Problem description: According to the news excerpt about the GME park complex, what cost does O'Neil's letter give for replacing the sewer lines that serve the trailers within the park?

### Text segment ###

The final report has not been released by the Kentucky Division of Water, which commissioned it.
O’Neil’s letter cites Prather’s criticism and also argues GME’s owner has spent about $100,000 to improve one of the park complex’s sewage package plants, which convert human waste to sludge for disposal.
The plant that received the improvement serves the former Spindletop Mobile Home Park, a section of the GME complex on the north side of Lisle Road.
O’Neil’s letter said nothing about any improvements to the package plant that serves the former Ponderosa Mobile Home Park, on the south side of Lisle Road.
O’Neil also discussed how COMM 2013-CCRE8 assumed ownership last year of GME after previous owner Danny Sexton defaulted on a 2013 $10.75 million loan that an area bank later “securitized” through the trust. Sexton currently is in federal prison on bank fraud convictions related to the loan and other loans.
While Sexton ran the park complex, the Division of Water repeatedly cited GME’s package plants for contaminating Cane Run, O’Neil noted.
O’Neil also asserts that Prather and Hartley met with Lexington lawyers representing COMM 2013-CCRE8 on St. Patrick’s Day of this year, at which the mayor emphasized the need for GME to tie onto the GMWSS lines.
(Those lines have not been extended as yet. That would involve a nearly $4 million project whose costs would be shared by the city, the county, Lexington and GMWSS, as well as a state grant and the GME tie-on fee of about $1 million.)
O’Neil also noted Prather pressed the lawyers to agree to a project to replace the nearly five-decade-old sewer lines serving the trailers within the park, a system that officials say is collapsing.
In the past, Prather has said the replacement would cost at least $1 million. O’Neil’s letter sets the cost at $2.2 million.
O’Neil also made reference to comments by Prather regarding the mayor’s desire to have the state not renew operating permits for GME’s two package plants, applications for which are currently under Division of Water consideration.
The mayor has said the permit denial could force the park’s shutdown, cutting off GME’s cash flow from rentals and spurring the owner to make necessary improvements.
“These statements are defamatory and appear to be an attempt to engage in a campaign to damage the park’s ownership, its prospects for sale [of the park] and the residents who would be forced to move,” O’Neil wrote.
“The owner intends to hold the city responsible for any economic losses and damages occasioned by the park’s closure or loss of residents,” O’Neil wrote.

### Entries ###

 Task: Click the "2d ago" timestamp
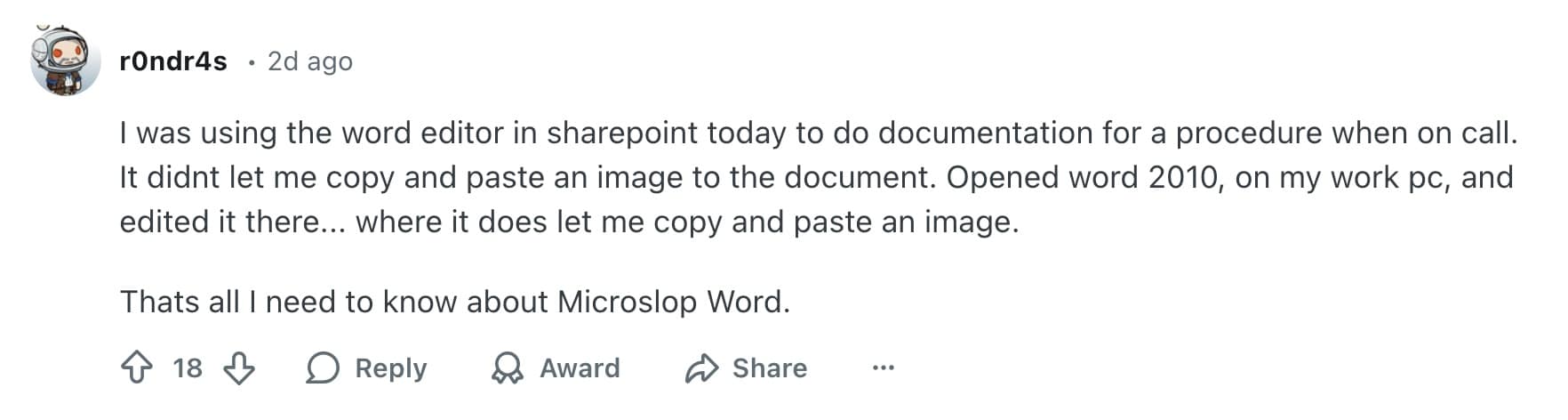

###
### Entries ###

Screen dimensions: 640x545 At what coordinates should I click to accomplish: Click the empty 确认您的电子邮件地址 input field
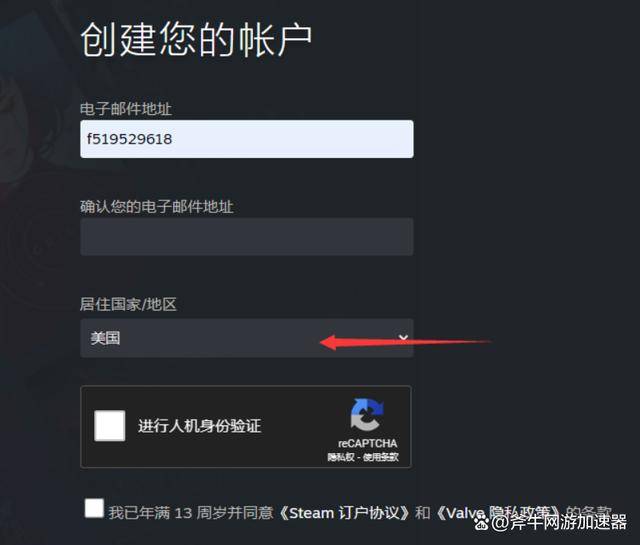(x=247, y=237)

###
### Entries ###

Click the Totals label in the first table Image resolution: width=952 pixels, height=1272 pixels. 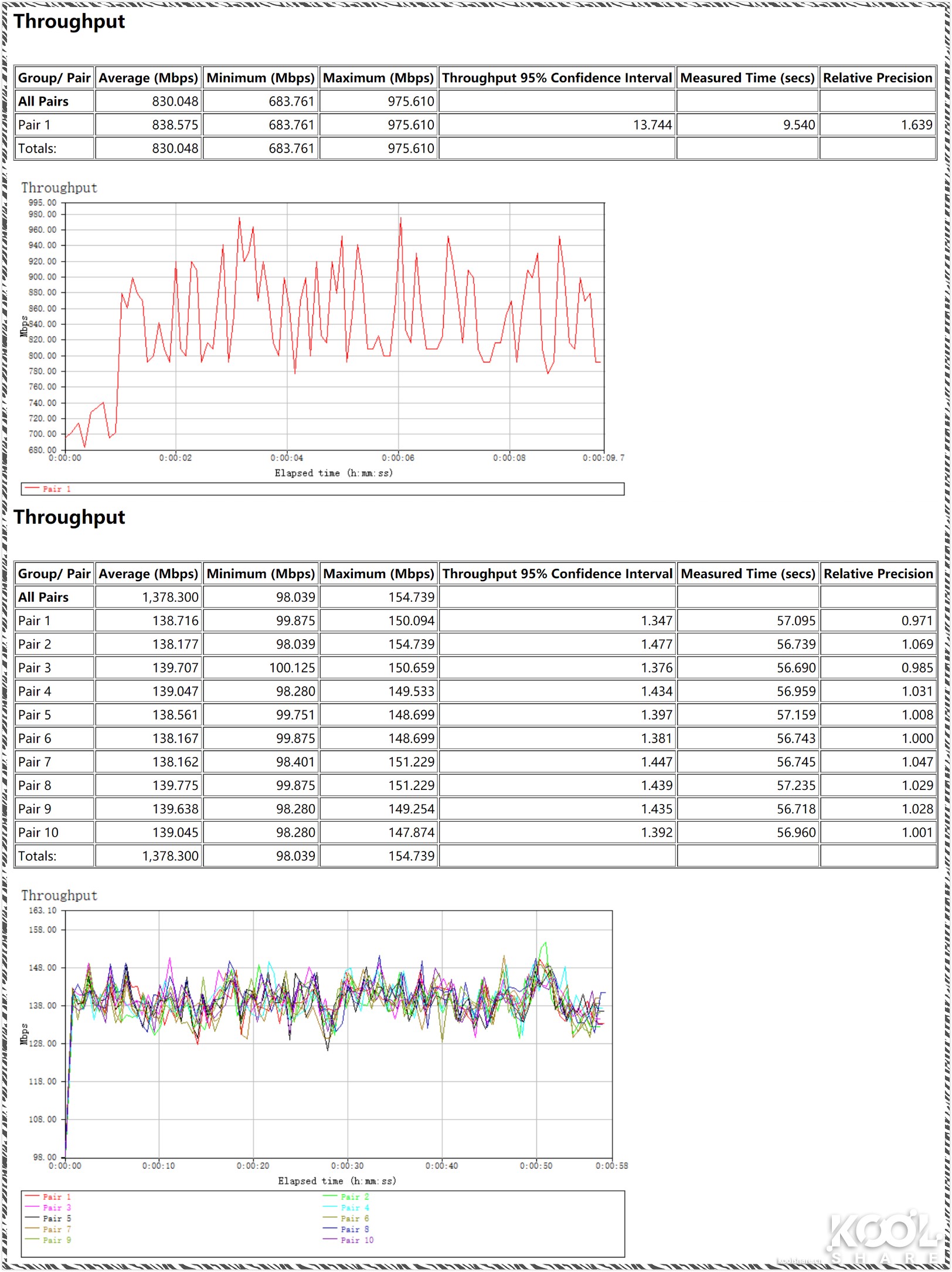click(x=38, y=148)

###

Full output: $2.2 million.